Connect (type) safely

published on October 28th, 2017

One of the challenges when trying to use redux with TypeScript in a type safe way is to use the react-redux connect function in a type safe manner. To the best of my knowledge, it was previously not possible to write a type definition for TypeScript which would catch property-related type errors. The main culprit was TypeScripts unsound handeling of function argument types, which were bivariant when they should have been contravariant instead.

However, with TypeScript 2.6 a new strictness option is included called strictFunctionTypes. This option will ensure that function arguments are typed contravariantly, as they should be. It turns out that this is really all that is needed to make the existing type definition of the connect function type safe.

What we want

The redux connect function takes a plain react component which only depends on its properties and connects it to a redux store, making it a container which can depend on and modify the application state in the redux store.

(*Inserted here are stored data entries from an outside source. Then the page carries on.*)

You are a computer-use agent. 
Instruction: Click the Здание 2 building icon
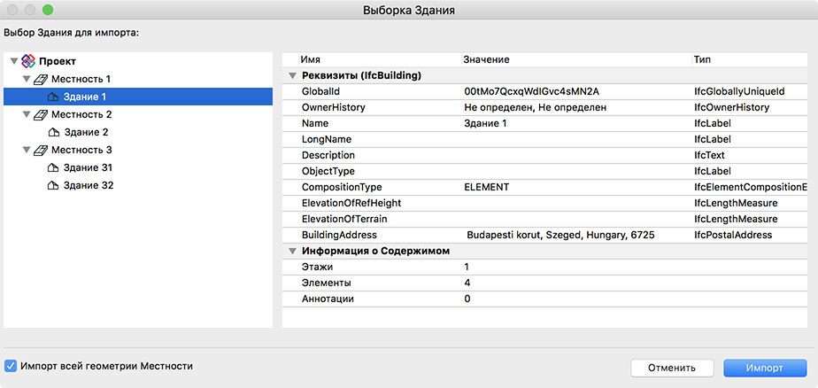click(x=53, y=132)
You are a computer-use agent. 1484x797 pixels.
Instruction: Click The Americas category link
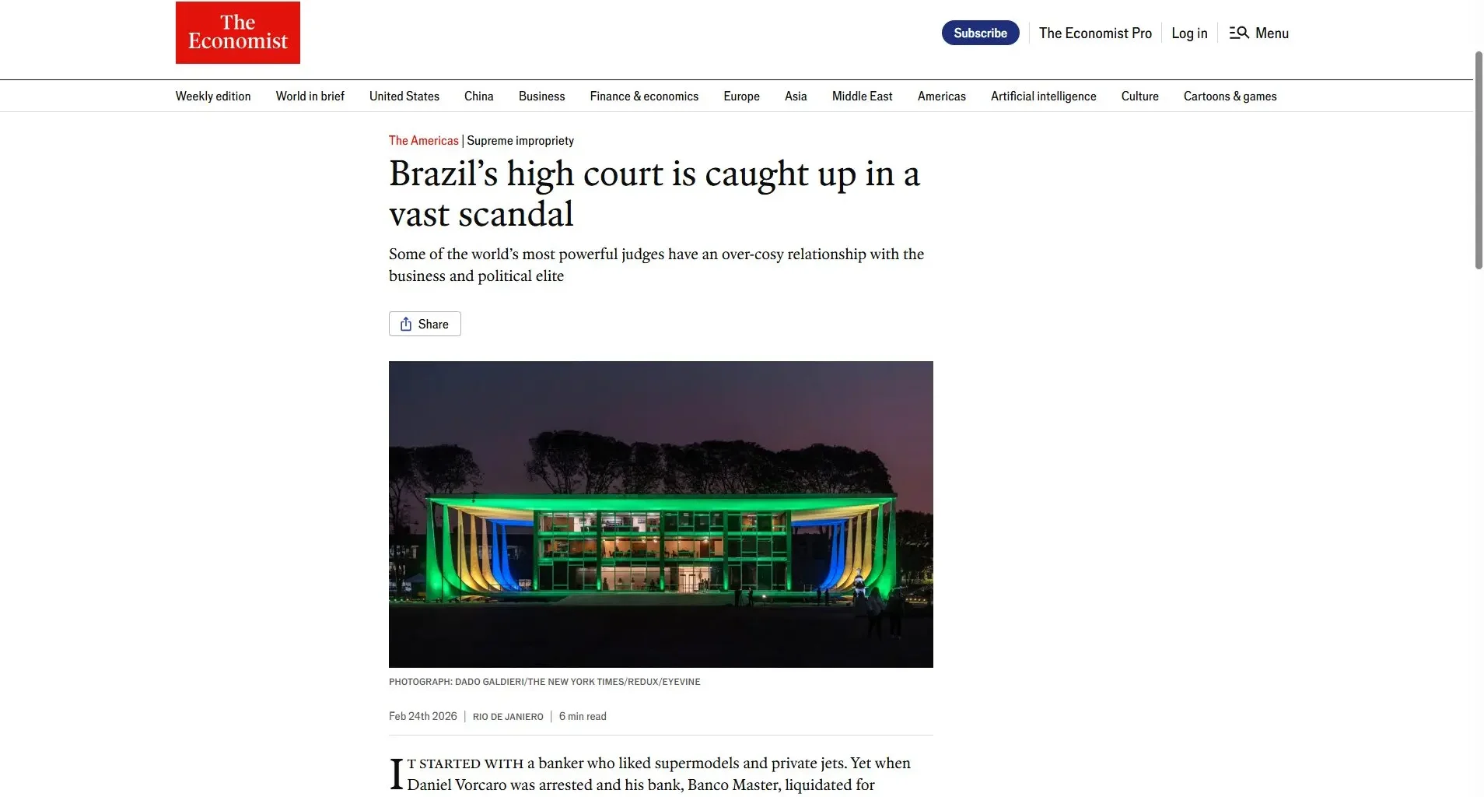pyautogui.click(x=424, y=140)
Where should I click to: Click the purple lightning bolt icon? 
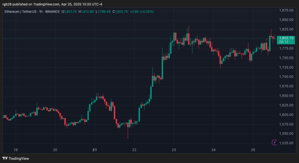[274, 142]
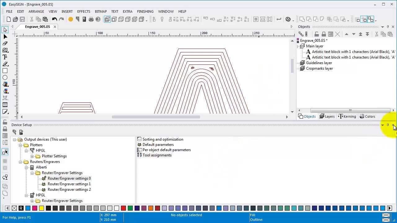The height and width of the screenshot is (223, 397).
Task: Click the Help question mark icon
Action: pyautogui.click(x=98, y=20)
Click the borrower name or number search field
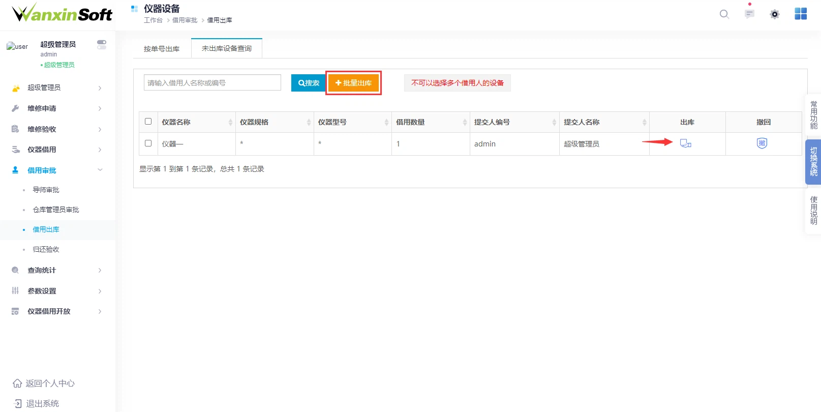Image resolution: width=821 pixels, height=412 pixels. tap(212, 83)
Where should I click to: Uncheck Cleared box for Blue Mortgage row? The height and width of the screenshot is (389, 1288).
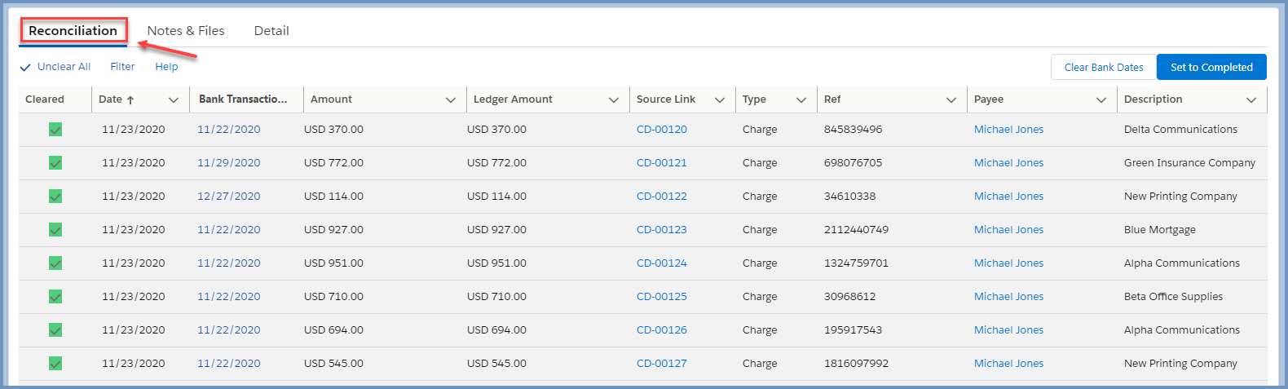(x=55, y=230)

To do this, connect takes two functions, mapStateToProps and mapDispatchToProps. As the name suggests, mapStateToProps uses the current application state to produce properties and the mapDispatchToProps function uses the dispatch function to produce properties for the component to be connnected. Generally, the first will produce properties for the component to read and the second will produce callbacks for the component to modify the application state. The merged return values from mapStateToProps and mapDispatchToProps will be passed to the component to be connected. Thus, the type definition of the connect function should ensure that the merged return values are a superset of the properties that the component passed to the connect function expects.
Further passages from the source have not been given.